▼▼▼

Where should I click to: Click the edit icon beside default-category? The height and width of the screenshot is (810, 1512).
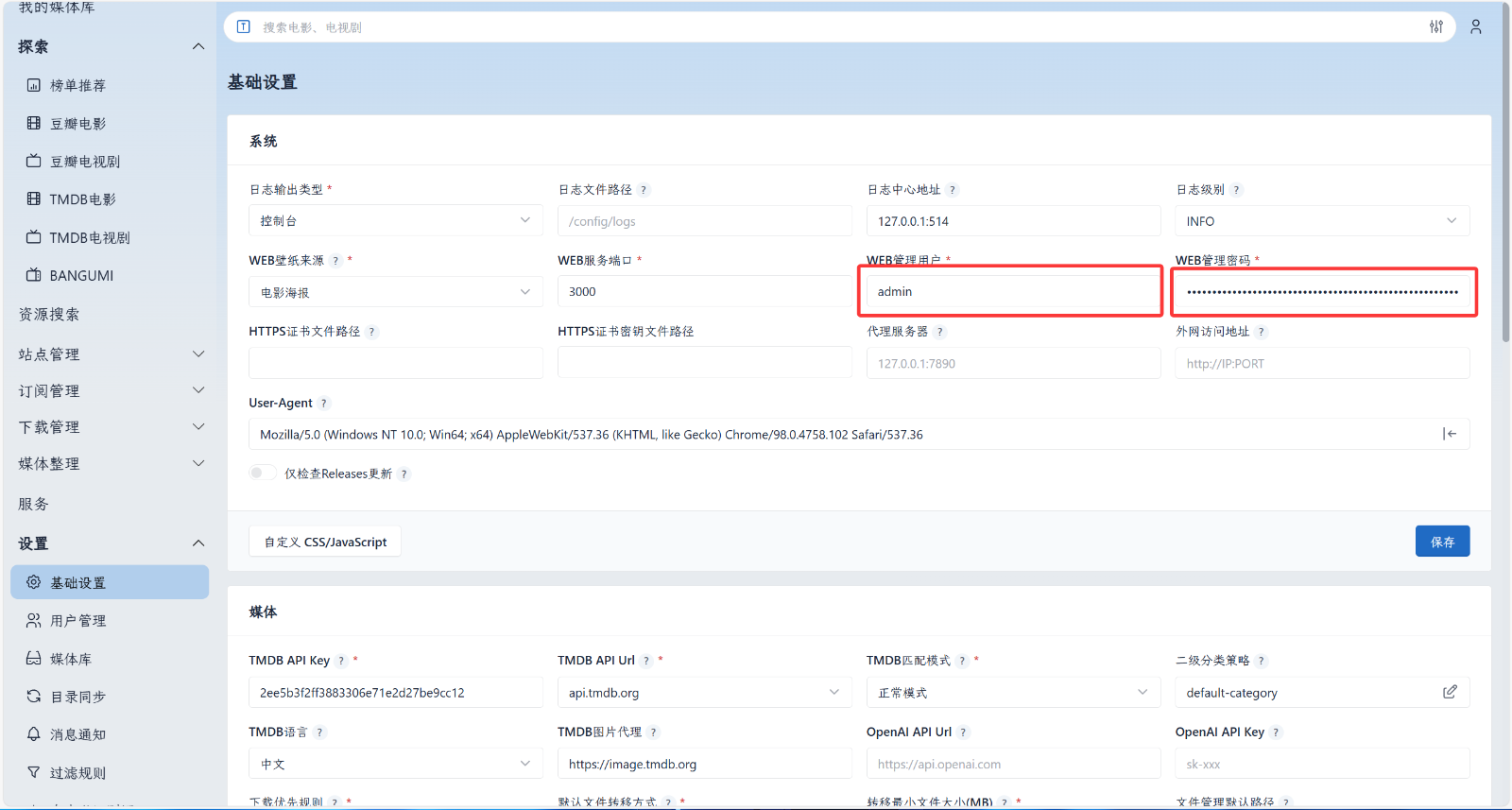1450,692
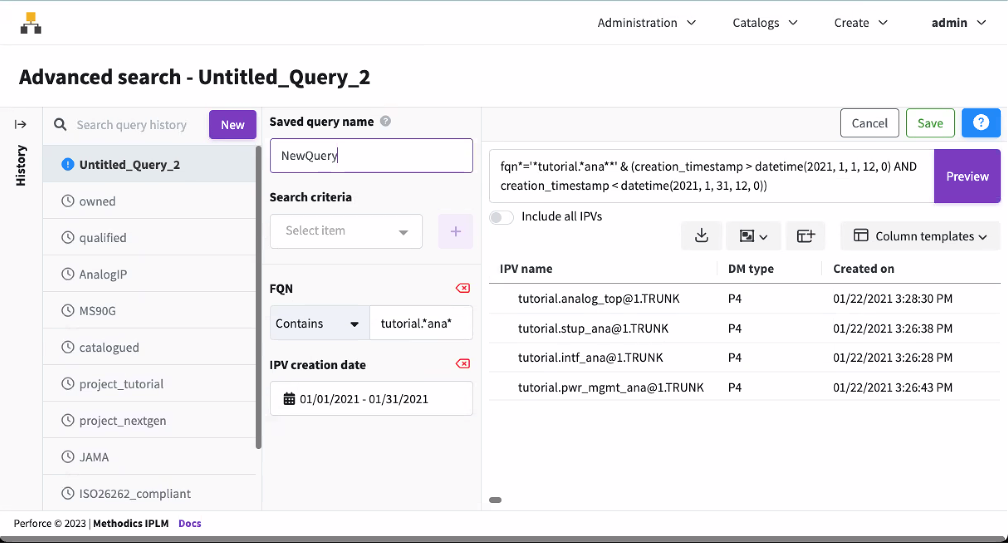Image resolution: width=1008 pixels, height=543 pixels.
Task: Collapse the History sidebar arrow icon
Action: pyautogui.click(x=20, y=124)
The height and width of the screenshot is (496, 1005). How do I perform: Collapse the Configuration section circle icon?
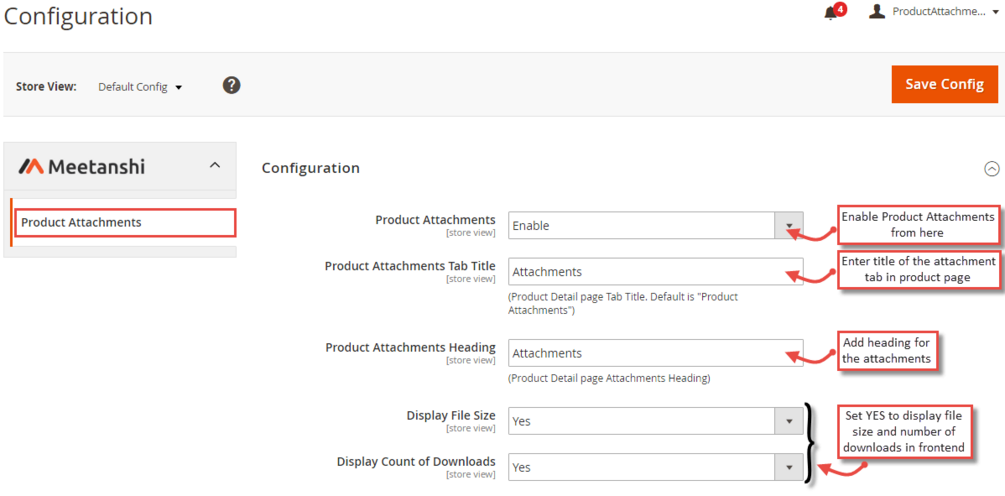991,169
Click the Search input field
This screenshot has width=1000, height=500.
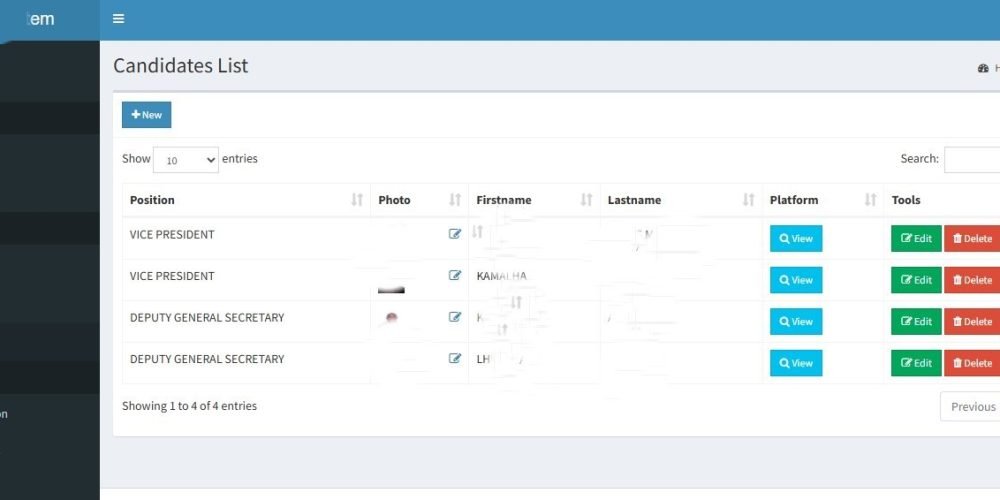tap(972, 160)
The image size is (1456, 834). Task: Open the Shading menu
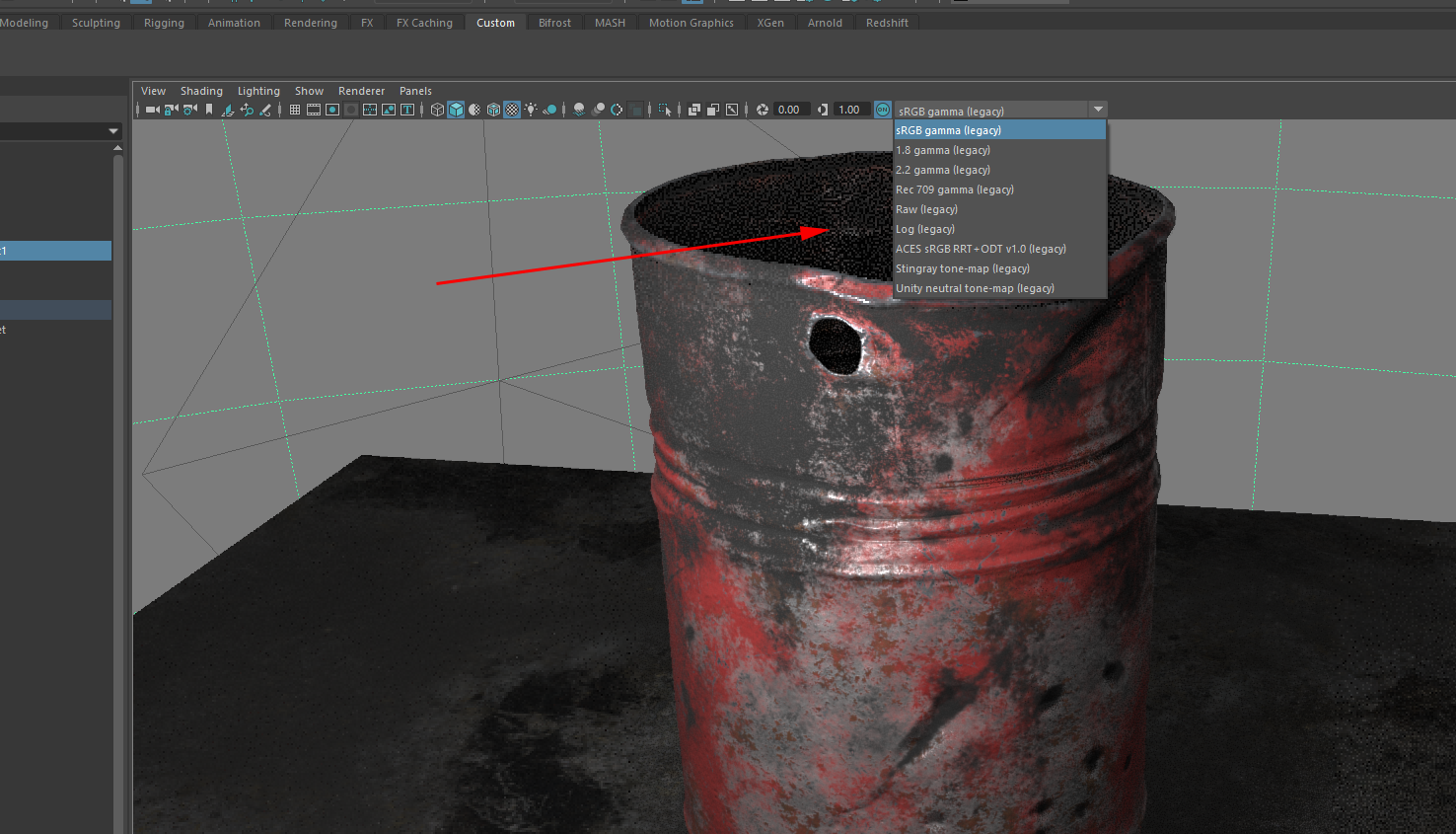201,90
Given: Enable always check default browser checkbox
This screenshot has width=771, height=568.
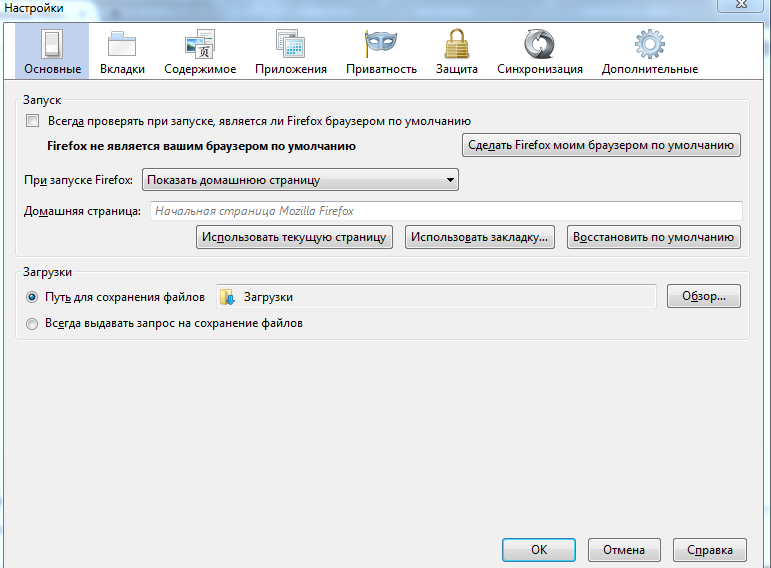Looking at the screenshot, I should click(x=33, y=121).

▲▲▲

Exercise description:
Take the line containing "The height and width of the screenshot is (496, 1005)." and every line after it through the end of the data, and write them out exactly, with no pictures.

Solution:
The height and width of the screenshot is (496, 1005). How do I perform: Collapse the Configuration section circle icon?
991,169
Click the Search input field
This screenshot has width=1000, height=500.
tap(972, 160)
The image size is (1456, 834). Task: Open the Shading menu
201,90
Given: Enable always check default browser checkbox
This screenshot has width=771, height=568.
Looking at the screenshot, I should click(x=33, y=121).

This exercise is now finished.